There is nothing modest about this endeavour. The three contributors see themselves as undertaking “the ambitious task of constructing a philosophy of Christian materialism fit for purpose for the 21st Century and that engages with its existential and structural complexities. In doing this we hope to make an important contribution to philosophy of religion and the way it views religious practice and engagement in the actual world.
“However, we are confident that in addressing this primary task, we also enrich the disciplines of practical and public theology with vitalising conceptual frameworks emerging from the re-engagement of philosophy with the Real. Integral to this process is the reassembling of Christian theology and the institutional church in new and hyper-connective ways with the public sphere in which it is currently engaged.”
This is a tall order, but they do enough to ensure that this is a project that deserves to be taken seriously and pursued with some urgency.

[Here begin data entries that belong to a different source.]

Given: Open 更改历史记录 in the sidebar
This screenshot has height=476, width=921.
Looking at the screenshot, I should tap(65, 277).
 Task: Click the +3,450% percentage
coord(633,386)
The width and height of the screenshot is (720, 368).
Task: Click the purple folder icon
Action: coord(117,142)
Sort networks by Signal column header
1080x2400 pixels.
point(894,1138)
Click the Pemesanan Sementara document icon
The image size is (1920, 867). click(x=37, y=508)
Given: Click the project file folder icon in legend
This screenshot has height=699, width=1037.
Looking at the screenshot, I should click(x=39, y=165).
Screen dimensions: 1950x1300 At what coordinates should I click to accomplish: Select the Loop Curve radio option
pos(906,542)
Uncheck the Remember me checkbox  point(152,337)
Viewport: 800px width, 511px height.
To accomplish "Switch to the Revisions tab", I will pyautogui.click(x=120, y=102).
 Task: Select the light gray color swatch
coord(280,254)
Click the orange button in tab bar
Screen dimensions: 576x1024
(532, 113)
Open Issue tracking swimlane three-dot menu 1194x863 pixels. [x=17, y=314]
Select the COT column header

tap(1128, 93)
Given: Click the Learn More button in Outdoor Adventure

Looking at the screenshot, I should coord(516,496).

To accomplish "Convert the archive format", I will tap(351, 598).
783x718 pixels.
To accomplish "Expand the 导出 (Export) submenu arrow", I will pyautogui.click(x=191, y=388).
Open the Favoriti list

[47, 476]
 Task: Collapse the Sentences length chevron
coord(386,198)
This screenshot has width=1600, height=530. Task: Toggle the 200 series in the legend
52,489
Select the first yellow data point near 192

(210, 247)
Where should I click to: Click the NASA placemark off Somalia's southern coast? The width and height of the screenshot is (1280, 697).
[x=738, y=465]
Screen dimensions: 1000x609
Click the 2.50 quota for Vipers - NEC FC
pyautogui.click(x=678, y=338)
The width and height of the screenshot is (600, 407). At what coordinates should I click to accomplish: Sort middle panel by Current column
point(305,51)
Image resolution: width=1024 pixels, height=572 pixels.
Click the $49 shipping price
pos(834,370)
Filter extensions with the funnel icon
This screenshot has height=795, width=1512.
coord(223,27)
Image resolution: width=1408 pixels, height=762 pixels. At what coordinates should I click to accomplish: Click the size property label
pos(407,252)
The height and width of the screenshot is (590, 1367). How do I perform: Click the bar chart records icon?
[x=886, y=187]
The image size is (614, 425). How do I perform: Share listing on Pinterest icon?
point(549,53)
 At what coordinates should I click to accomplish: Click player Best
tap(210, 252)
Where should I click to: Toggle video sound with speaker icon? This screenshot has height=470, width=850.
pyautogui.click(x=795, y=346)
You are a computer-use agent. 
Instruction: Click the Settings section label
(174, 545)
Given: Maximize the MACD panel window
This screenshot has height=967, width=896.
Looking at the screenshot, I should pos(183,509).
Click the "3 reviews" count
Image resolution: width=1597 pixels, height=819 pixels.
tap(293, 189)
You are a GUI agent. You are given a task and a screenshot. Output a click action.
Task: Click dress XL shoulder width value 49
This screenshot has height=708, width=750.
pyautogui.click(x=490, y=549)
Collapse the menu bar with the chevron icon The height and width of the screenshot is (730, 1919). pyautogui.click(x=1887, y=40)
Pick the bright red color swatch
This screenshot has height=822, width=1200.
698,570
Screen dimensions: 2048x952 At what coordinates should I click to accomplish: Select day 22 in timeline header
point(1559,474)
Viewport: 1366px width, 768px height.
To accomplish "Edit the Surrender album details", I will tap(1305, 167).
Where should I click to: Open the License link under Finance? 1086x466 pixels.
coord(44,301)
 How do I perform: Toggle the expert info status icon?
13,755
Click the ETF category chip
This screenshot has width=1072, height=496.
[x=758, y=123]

This assessment may surprise those who are reluctant to stray far from traditional Christian accounts of God, humanity, and the created order — and Baker, James, and Reader do favour some unfamiliar and complex conceptualisations. But these should not be a deterrent to engaging with the overall argument. The opening two chapters go a long way towards explaining and clarifying the esoteric language associated especially with Gilles Deleuze, Bruno Latour, and Alain Badiou, whose shift towards “speculative realism” has re-invigorated Continental philosophy in recent years.
The key concept is “relational Christian realism”. To be “realist” in this context is to insist, with H. Richard Niebuhr, “that Christian faith engages non-theological sources of insight, and claims about God’s relation to the world are claims about empirical states of affairs that can be measured by broad features of human experience”. For such Christian realism to be “relational”, there must be a recognition of the extent to which human and non-human (including divine) agents are interconnected in non-hierarchical equivalence. Thus the authors part company with the idea of a transcendent divine being.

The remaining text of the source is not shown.